--- Begin Passage provided ---

During a review of this LER, the inspectors noted that the licensee had completed its past operability evaluation on January 26, 2012. However, the LER discovery date was listed as February 15, 2012. The inspectors questioned licensee personnel about the difference between what the inspectors determined was the discovery date and the date the licensee had reported in the LER. The licensee stated that they interpreted the discovery date as the date the reportability review was performed and not when the past operability review was completed. The inspectors reviewed NUREG-1022, Event Reporting Guidelines 10 CFR 50.72 and 50.73, Revision 2, Section 2.5 which states that: The discovery date is generally the date when the event was discovered rather than the date an evaluation of the event was completed. Based on the guidance in NUREG-1022, the inspectors determined that the LER was submitted 15 days late.

--- End Passage provided ---

Job: Output the LER review passage in full, word for word. The items that come next have no connection to the LER review passage.

--- Begin Provided records ---

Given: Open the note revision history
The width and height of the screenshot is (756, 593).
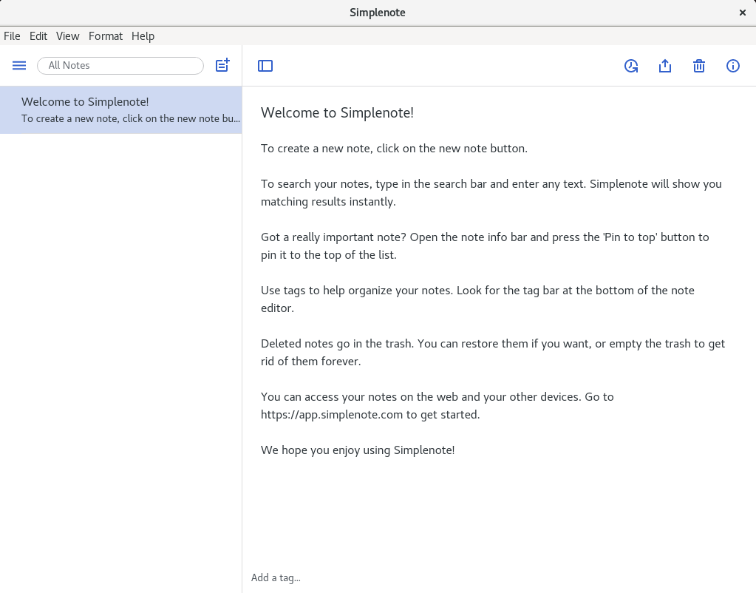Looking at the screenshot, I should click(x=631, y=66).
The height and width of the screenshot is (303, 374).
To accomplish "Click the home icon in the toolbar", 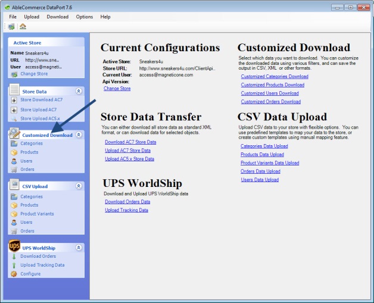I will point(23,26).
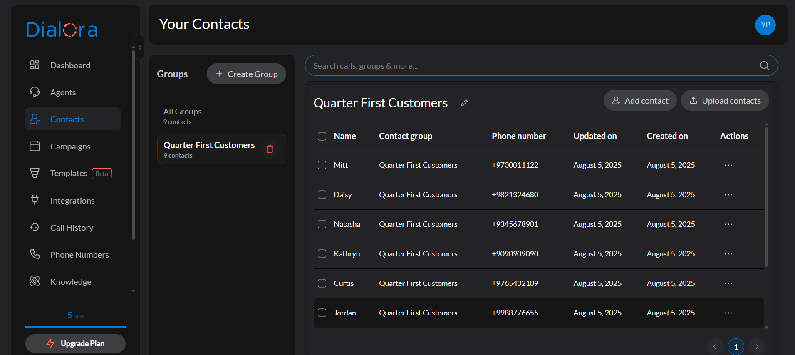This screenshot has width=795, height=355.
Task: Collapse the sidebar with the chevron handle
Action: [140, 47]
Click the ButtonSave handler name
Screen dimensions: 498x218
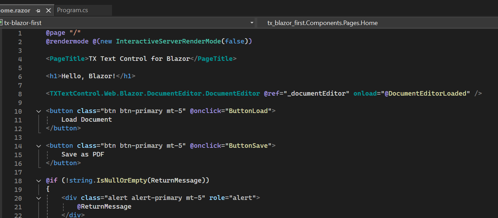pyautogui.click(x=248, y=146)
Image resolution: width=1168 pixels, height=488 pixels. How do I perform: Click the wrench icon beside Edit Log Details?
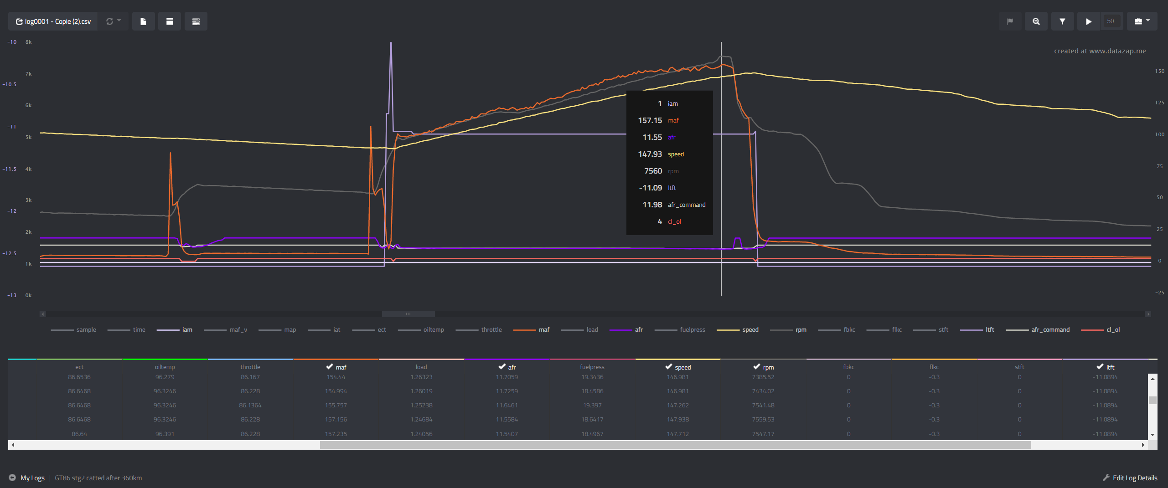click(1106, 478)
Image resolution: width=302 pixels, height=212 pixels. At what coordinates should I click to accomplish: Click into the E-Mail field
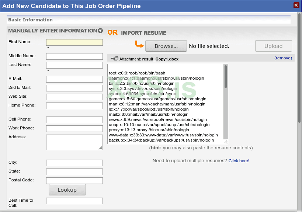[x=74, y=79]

--- End Provided records ---

Reply:
During a review of this LER, the inspectors noted that the licensee had completed its past operability evaluation on January 26, 2012. However, the LER discovery date was listed as February 15, 2012. The inspectors questioned licensee personnel about the difference between what the inspectors determined was the discovery date and the date the licensee had reported in the LER. The licensee stated that they interpreted the discovery date as the date the reportability review was performed and not when the past operability review was completed. The inspectors reviewed NUREG-1022, Event Reporting Guidelines 10 CFR 50.72 and 50.73, Revision 2, Section 2.5 which states that: The discovery date is generally the date when the event was discovered rather than the date an evaluation of the event was completed. Based on the guidance in NUREG-1022, the inspectors determined that the LER was submitted 15 days late.